Bradley Merrill Thompson Quoted in Article, “Draft Bill Aims to Clarify FDA Regulation of Mobile Medical Apps”

The Gray Sheet

Bradley Merrill Thompson, a Member of the Firm in the Health Care and Life Sciences practice, in the Washington, DC, office, was quoted in an article titled "Draft Bill Aims to Clarify FDA Regulation of Mobile Medical Apps."

Following is an excerpt:

Rep. Marsha Blackburn, R-Tenn., is circulating draft legislation with bipartisan co-sponsors aiming to limit and clarify FDA's purview over mobile medical apps.
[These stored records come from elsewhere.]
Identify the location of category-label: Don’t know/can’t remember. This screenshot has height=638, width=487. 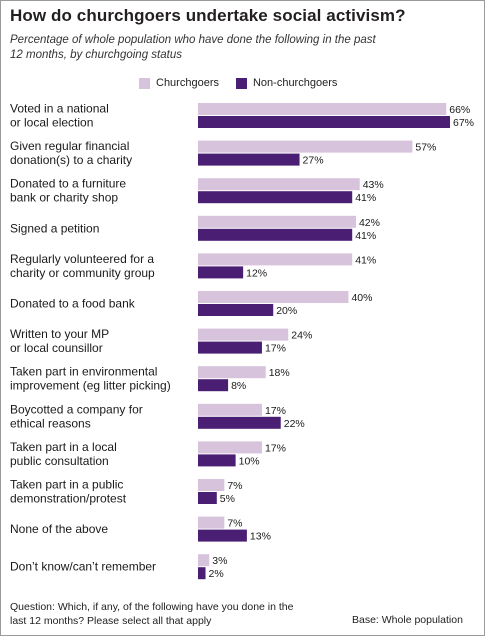
(83, 567).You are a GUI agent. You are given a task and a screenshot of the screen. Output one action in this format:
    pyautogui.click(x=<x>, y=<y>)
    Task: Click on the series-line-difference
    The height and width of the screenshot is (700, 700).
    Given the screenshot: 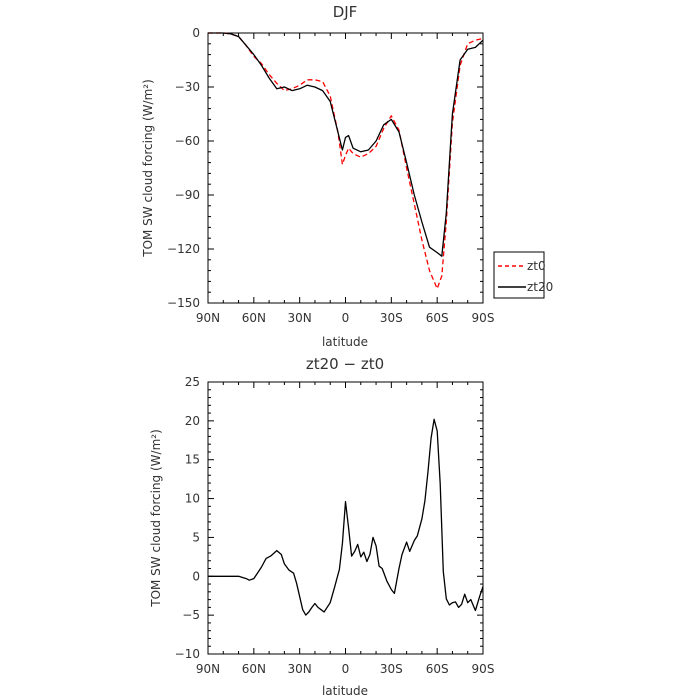 What is the action you would take?
    pyautogui.click(x=346, y=517)
    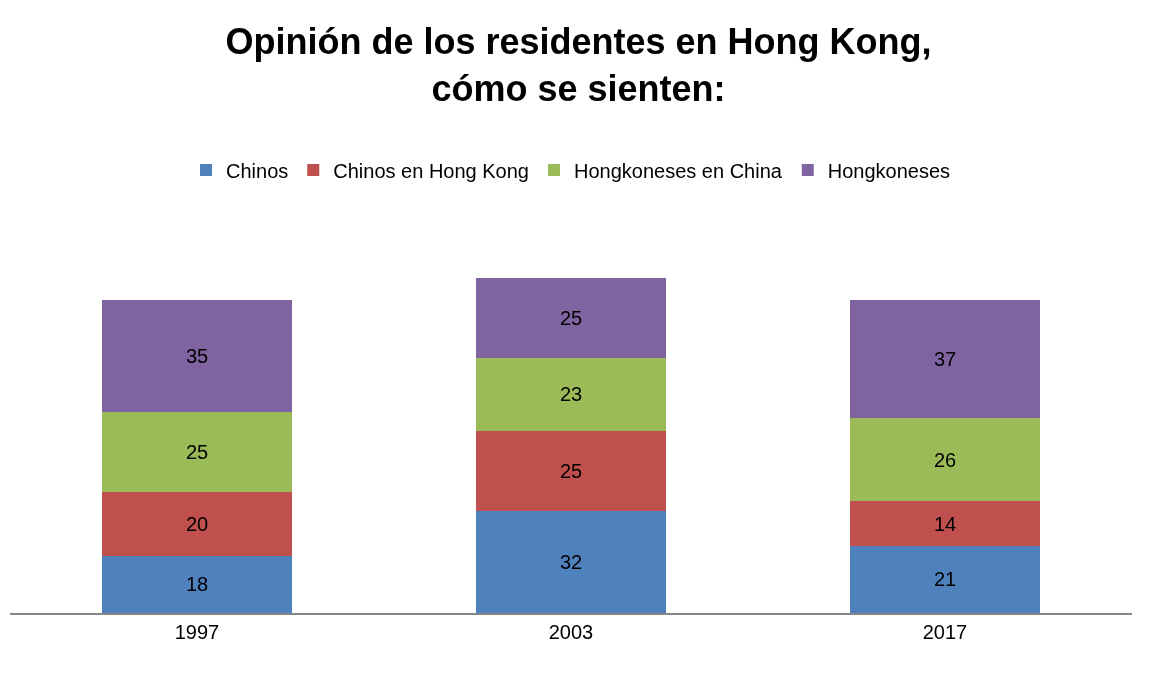  What do you see at coordinates (678, 170) in the screenshot?
I see `legend-label: Hongkoneses en China` at bounding box center [678, 170].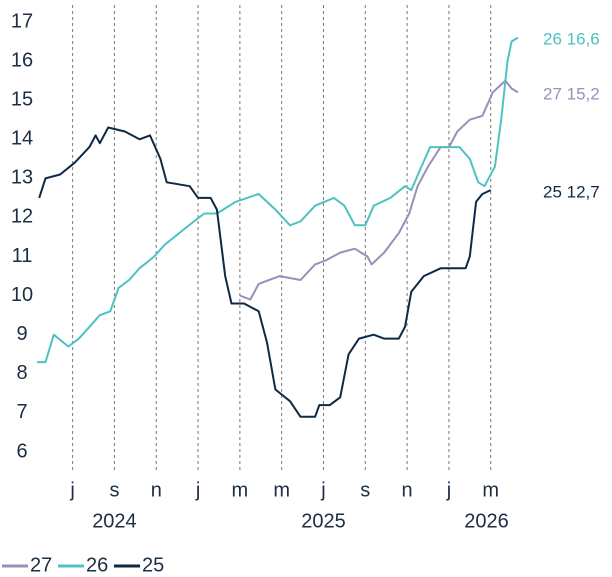 This screenshot has width=612, height=577. I want to click on year-label: 2025, so click(324, 521).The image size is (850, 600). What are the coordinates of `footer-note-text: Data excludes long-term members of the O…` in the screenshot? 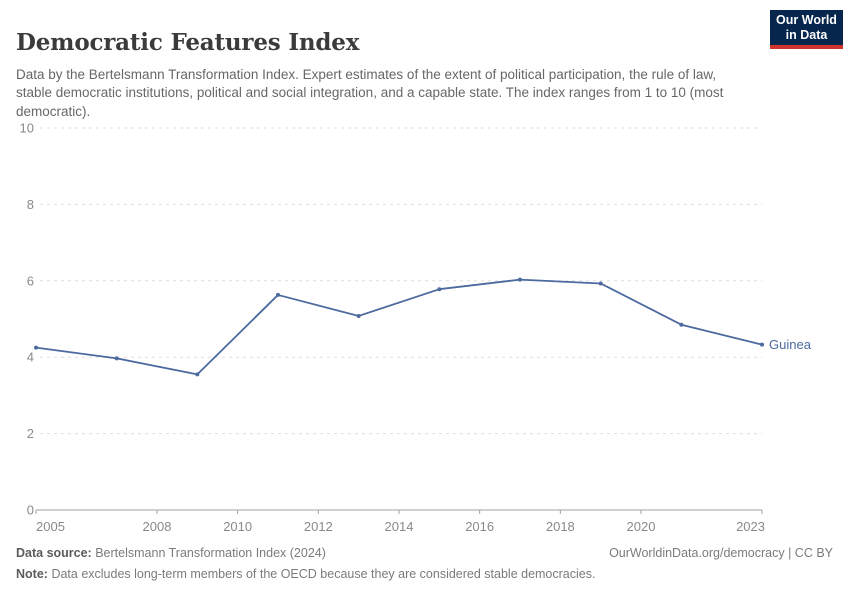 It's located at (324, 574).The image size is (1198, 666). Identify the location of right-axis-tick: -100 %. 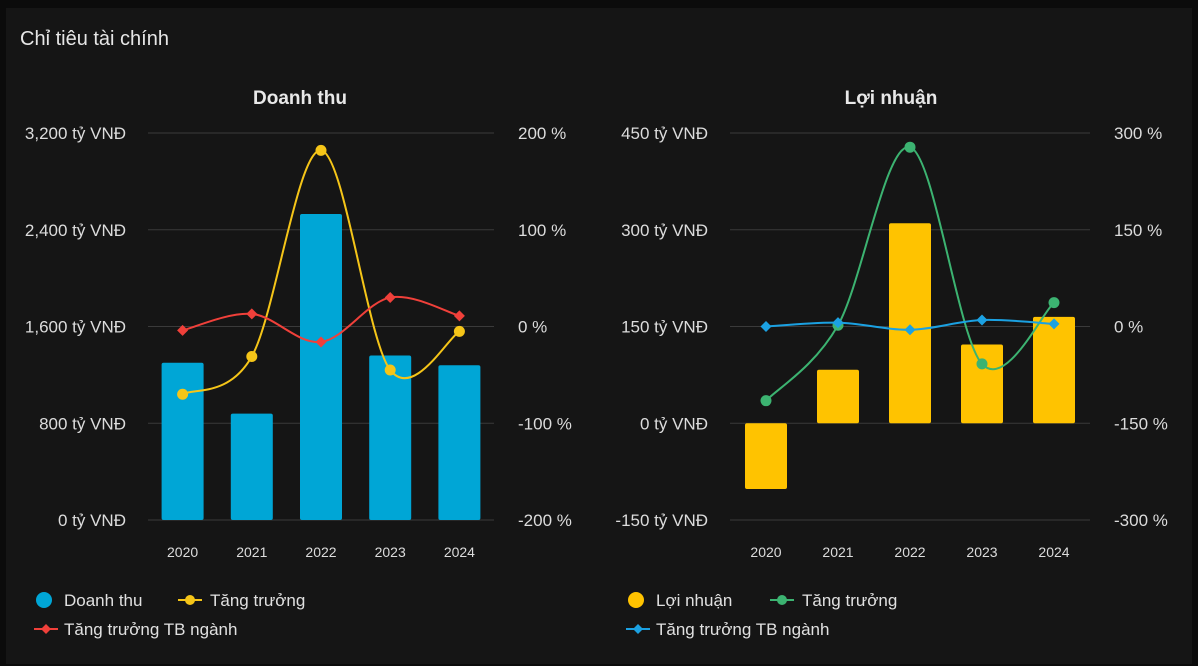
(545, 424).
The draft bill obtained by "The Gray Sheet" has been sent to stakeholders in the health information technology space for feedback, with comments due July 12. The lawmakers, including Reps. Diana DeGette, D-Colo.; Phil Gingery, R-Ga.; Gene Green, D-Texas; and Greg Walden, R-Ore., plan to incorporate changes to the bill based on the feedback soon, according to a source in Blackburn's office. The draft bill was also distributed to FDA officials.

While the proposal is still in discussion stage, it has attracted a broad critique from at least one stakeholder. Bradley Merrill Thompson, an attorney who heads the mHealth Regulatory Coalition, says he sees the draft as flawed both in its premise and its execution.

"I disagree with the cover message that declares FDA is somehow moving in the direction to hurt the industry and ultimately patients," Thompson wrote in an email to "The Gray Sheet." "I have seen no evidence of that, and certainly my reading of the mobile medical app draft guidance suggests FDA, in contrast, is actually trying to deregulate this area. To suggest that this legislation is necessary to hold off FDA is flat wrong."

Thompson also says the drafting of the bill is not tightly executed. "All [the legislation] does is shift certain technologies from the medical device definition into the newly created category called medical health technology. Once in that new category, products are subject to all of the same regulation at FDA as devices are."

Thompson argues that words like "integral" and other terms are overly broad and hard to interpret. "We have run several use cases through the legislation and it simply ends up absolutely befuddling us as to whether they are medical health technology or not."